REQUISITO
Reproduce textualmente y completo el fragmento citado sobre Meschonnic.

Lector atento de la Biblia –el Tanaj–, Meschonnic* no se halla en el verbo ser, abono de una tradición centrada en el borramiento de un lugar vacío: seré que seré. Ese futuro alrededor de un vacío es muy otra cosa que el presente occidental y cristiano del indicativo –soy el que soy– piedra de toque de la esencialización que domina nuestro pensamiento. Subvirtiendo la noción de una humanidad abstracta de la que se desprenden, como fragmentos, uno a uno todos los hombres, la vida, dice Mechonnic apelando al hebreo, son los vivos: hay jaím – vida– como manifestación plural de jai, el que está vivo. Porque un fragmento de humanidad no es un sujeto.

DATOS APORTADOS
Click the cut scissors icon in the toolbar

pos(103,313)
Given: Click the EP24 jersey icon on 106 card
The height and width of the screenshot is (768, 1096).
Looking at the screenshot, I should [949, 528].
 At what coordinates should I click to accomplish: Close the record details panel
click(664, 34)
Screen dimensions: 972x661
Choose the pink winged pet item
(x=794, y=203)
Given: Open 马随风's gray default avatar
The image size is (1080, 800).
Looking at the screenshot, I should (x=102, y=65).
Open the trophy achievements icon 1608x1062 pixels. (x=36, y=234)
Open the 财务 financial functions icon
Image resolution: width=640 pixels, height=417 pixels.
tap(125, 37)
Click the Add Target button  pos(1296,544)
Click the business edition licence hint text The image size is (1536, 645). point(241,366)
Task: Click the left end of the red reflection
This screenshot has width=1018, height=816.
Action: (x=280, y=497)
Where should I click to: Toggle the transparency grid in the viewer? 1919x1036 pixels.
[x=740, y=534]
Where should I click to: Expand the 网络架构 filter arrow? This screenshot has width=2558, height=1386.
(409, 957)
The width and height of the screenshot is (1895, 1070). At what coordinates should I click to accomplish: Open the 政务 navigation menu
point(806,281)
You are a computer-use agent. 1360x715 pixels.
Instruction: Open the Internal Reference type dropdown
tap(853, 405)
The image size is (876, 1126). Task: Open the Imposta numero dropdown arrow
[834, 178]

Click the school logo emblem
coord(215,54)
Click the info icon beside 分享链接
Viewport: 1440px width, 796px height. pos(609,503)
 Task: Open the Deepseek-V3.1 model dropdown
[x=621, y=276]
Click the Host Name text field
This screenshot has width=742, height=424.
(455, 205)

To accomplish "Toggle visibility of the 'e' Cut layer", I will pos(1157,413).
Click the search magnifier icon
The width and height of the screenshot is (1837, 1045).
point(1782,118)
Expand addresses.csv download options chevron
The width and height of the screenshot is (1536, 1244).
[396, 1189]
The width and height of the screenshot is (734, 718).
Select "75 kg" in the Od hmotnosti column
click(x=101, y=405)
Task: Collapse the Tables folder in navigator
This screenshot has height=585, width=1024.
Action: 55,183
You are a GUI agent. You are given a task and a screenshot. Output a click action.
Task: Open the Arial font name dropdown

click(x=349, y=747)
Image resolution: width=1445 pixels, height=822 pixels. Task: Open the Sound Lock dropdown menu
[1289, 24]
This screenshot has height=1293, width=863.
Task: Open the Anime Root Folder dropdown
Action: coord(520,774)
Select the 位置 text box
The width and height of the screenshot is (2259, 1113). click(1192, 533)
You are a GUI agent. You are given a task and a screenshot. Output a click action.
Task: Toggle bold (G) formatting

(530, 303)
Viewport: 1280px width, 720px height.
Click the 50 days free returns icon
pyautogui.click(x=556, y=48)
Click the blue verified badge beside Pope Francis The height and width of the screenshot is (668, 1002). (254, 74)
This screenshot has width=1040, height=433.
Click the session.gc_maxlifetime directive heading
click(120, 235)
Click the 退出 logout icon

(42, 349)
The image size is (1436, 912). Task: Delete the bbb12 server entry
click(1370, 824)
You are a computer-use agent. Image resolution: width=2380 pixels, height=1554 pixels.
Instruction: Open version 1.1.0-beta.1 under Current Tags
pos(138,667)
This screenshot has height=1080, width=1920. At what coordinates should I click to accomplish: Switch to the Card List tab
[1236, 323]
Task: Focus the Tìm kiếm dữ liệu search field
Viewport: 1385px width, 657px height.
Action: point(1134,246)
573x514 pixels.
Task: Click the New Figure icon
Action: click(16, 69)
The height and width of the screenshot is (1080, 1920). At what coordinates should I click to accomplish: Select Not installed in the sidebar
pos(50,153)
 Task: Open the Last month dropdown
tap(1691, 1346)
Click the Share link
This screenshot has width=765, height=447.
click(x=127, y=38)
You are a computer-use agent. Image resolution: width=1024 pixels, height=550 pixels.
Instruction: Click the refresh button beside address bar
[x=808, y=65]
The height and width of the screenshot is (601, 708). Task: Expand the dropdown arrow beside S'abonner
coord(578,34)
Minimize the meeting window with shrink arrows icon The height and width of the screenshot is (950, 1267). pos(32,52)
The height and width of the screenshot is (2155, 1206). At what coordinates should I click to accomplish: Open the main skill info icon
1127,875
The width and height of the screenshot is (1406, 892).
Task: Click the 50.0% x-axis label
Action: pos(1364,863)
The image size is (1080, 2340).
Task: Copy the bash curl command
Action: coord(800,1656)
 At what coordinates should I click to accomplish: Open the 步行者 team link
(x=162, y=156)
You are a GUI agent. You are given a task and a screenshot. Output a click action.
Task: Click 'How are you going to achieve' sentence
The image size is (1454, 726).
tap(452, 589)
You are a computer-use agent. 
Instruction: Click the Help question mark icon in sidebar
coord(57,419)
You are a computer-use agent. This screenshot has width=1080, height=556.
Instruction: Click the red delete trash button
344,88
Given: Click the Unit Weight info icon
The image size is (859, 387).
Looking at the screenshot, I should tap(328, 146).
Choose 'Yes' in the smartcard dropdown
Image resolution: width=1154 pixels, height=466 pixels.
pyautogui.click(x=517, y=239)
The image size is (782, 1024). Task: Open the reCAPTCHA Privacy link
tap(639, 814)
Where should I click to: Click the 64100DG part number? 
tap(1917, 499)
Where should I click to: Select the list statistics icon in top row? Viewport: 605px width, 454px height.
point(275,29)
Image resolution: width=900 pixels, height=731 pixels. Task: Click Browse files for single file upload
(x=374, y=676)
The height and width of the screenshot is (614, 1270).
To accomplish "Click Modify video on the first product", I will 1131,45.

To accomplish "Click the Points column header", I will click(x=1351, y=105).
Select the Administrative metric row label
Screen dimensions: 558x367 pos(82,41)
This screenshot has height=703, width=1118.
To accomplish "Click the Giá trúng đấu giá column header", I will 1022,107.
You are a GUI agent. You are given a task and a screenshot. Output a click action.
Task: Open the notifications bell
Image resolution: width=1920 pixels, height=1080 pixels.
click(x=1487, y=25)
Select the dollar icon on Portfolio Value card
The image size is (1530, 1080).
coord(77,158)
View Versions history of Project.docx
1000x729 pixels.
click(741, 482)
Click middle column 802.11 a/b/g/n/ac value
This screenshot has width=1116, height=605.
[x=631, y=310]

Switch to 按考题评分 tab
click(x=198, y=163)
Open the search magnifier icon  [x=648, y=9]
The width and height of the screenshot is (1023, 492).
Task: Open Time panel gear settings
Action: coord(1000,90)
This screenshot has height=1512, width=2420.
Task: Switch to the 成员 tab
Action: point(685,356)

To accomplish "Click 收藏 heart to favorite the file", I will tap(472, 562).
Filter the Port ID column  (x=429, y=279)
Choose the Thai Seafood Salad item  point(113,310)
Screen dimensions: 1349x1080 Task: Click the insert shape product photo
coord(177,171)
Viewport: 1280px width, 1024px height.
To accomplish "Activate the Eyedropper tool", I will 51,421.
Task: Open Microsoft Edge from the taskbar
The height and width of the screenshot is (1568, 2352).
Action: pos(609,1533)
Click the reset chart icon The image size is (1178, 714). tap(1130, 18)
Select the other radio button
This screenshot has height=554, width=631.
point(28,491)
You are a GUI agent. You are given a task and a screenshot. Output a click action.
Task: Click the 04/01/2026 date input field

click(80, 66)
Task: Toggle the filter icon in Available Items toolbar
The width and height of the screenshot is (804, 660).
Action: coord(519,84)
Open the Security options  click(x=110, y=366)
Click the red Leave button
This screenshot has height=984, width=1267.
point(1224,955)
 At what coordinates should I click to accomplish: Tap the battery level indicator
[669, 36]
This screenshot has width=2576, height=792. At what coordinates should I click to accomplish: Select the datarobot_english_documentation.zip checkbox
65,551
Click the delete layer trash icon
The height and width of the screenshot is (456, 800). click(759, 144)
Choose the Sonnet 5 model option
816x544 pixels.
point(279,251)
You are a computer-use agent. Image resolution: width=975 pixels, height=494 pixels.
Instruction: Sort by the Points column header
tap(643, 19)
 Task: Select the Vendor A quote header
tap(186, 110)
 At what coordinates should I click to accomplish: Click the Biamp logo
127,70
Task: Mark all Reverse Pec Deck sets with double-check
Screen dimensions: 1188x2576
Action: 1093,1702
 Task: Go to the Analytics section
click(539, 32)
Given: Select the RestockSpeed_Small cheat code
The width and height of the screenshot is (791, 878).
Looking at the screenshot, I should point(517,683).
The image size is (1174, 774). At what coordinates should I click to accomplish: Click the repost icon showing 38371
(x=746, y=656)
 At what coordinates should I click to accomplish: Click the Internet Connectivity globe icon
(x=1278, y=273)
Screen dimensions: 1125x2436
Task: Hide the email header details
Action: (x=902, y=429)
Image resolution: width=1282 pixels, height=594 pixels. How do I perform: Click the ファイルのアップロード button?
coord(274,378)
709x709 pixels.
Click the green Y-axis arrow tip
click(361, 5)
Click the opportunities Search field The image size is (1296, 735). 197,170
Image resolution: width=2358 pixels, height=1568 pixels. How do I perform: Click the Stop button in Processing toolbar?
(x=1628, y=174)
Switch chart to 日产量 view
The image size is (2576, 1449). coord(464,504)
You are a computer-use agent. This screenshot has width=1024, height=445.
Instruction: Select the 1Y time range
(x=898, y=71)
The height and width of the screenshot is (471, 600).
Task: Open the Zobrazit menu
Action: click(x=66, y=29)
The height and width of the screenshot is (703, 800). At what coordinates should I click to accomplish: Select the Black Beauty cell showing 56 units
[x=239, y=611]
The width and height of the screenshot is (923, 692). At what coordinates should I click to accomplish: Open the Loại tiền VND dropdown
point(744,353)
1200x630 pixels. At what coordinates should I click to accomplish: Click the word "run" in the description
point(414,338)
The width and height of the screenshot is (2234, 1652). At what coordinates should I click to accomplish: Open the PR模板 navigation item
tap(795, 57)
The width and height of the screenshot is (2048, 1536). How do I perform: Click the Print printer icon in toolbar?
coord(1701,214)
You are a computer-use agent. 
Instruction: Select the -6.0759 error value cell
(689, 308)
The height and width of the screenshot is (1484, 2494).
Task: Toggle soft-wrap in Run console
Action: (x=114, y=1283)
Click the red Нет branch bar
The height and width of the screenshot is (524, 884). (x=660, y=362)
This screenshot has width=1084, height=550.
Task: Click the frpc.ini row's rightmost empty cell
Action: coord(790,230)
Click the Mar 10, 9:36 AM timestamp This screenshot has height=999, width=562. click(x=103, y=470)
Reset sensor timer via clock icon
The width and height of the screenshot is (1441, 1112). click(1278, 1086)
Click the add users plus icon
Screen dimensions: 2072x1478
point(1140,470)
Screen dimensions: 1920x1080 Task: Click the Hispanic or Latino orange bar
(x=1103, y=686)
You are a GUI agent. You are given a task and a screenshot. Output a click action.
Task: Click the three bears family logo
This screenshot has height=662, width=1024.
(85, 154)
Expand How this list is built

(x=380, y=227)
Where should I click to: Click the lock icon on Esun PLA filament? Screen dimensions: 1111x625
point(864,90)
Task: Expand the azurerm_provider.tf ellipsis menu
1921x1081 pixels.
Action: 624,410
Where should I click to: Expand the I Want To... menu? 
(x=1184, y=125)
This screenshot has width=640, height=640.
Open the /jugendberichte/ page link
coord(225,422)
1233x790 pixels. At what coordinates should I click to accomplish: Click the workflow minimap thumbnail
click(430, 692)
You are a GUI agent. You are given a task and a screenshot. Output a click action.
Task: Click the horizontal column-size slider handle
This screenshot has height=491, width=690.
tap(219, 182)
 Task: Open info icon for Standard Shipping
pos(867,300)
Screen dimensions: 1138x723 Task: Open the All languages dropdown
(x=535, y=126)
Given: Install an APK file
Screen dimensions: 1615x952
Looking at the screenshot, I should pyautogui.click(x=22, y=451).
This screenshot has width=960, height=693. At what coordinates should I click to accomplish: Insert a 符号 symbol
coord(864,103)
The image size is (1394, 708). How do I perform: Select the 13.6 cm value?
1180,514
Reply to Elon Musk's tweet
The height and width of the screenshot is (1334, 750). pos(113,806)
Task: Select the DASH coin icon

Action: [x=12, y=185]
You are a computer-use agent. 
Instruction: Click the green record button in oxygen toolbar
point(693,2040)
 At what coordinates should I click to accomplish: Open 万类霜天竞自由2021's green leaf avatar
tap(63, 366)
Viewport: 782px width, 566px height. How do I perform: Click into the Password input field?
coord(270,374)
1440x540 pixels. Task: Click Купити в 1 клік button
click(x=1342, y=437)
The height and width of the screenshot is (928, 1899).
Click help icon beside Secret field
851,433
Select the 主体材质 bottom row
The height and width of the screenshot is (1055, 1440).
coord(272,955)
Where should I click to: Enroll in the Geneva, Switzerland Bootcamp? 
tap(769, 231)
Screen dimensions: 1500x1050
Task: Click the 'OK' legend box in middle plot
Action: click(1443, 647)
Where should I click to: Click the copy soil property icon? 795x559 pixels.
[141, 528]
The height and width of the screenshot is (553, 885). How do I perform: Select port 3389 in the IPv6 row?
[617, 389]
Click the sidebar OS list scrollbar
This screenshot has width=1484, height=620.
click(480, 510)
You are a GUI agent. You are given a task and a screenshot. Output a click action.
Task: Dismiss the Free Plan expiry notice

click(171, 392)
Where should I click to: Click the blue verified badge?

RESPUESTA
Lector atento de la Biblia –el Tanaj–, Meschonnic* no se halla en el verbo ser, abono de una tradición centrada en el borramiento de un lugar vacío: seré que seré. Ese futuro alrededor de un vacío es muy otra cosa que el presente occidental y cristiano del indicativo –soy el que soy– piedra de toque de la esencialización que domina nuestro pensamiento. Subvirtiendo la noción de una humanidad abstracta de la que se desprenden, como fragmentos, uno a uno todos los hombres, la vida, dice Mechonnic apelando al hebreo, son los vivos: hay jaím – vida– como manifestación plural de jai, el que está vivo. Porque un fragmento de humanidad no es un sujeto.